Quindi, se hai minusvalenze pregresse è sempre preferibile comprare dopo lo stacco dividendo.

E se non hai minus?

La conclusione non cambia!

Infatti, nel caso prospettato puoi pagare l’imposta su 1 euro di dividendo oggi e su 2 di plusvalenze tra un anno, oppure non pagare nulla oggi e pagare l’imposta su 3 di minusvalenza tra un anno. Per quanto mi riguarda, meglio pagare tra un anno che oggi.
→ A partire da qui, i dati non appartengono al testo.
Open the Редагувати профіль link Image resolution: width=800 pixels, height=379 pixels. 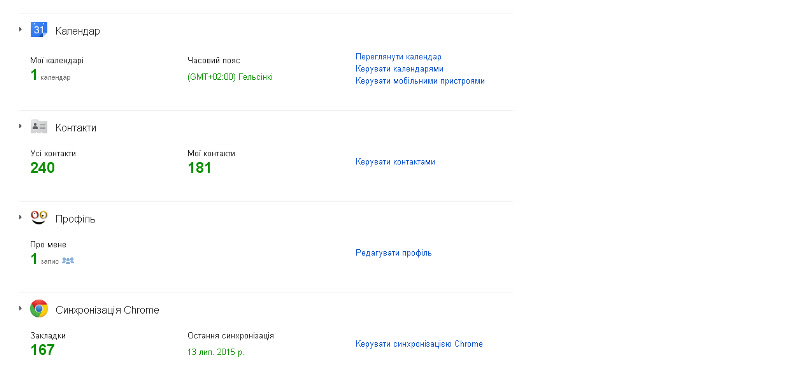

Anche perché io ti ho fatto un esempio predeterminato. Ma nessuno sa se effettivamente un titolo in futuro salirà. Se il prezzo scendesse a 26, paradossalmente decidendo di incassare il dividendo pagheresti un’imposta su una operazione complessivamente in perdita.

Quindi la conclusione è che in procinto di uno stacco dividendo, tutto il resto uguale è sempre preferibile comprare un titolo dopo lo stacco.

Vendita titoli in prossimità di uno stacco dividendi

Se devo vendere?

In questo caso vale il contrario.

In procinto di uno stacco, se sono in guadagno è abbastanza irrilevante. Se invece sono in perdita, è meglio vendere prima di uno stacco. In questo caso, infatti, eviterò la tassazione sul dividendo e l’unico effetto sarà solo di accumulare una minus inferiore.

Buon investimento.

6 pensieri riguardo “Stacco dividendi, cosa devi considerare?

  • 23 aprile 2019 in 15:59
    Permalink

    se lo stacco del dividendo viene effettuato il 30 di questo mese e la vendita viene effettuata alle ore 10.00 dello stesso giorno, prendo il dividendo e il valore di vendita?

  • 24 aprile 2019 in 14:26
    Permalink

    Al momento dello stacco il valore del titolo cala del relativo importo. Quindi o prende il dividendo e vende a valore decurtato, o viceversa. Nel caso prospettato, prenderà il dividendo e il prezzo di vendita sarà inferiore.

  • 27 maggio 2020 in 09:36
    Permalink

    SE LA DATA STACCO è IL 25 ed il pagamento dopo 5 giorni il giorno 30, vendendo il giorno 26 perdo il pagamento del dividendo?

  • 27 maggio 2020 in 10:59
    Permalink

    No, il dividendo sarà accreditato a tutti gli azionisti in possesso del titolo ad una data antecedente quella di stacco. Quindi se successivamente a tale data si vende il titolo non si perde il dividendo

  • 24 agosto 2020 in 22:37
    Permalink

    Buonasera,
    Se comprassi un ETF a distribuzione (obbl. high yield), dopo la data di stacco, avrei comunque diritto ad un dividendo proporzionato al tempo di tenuta?
    Grazie

  • 31 agosto 2020 in 12:28
    Permalink

    Il dividendo viene pagato a chi detiene l’ETF nel giorno dello stacco. Non ci sono proporzionalità con gli ETF.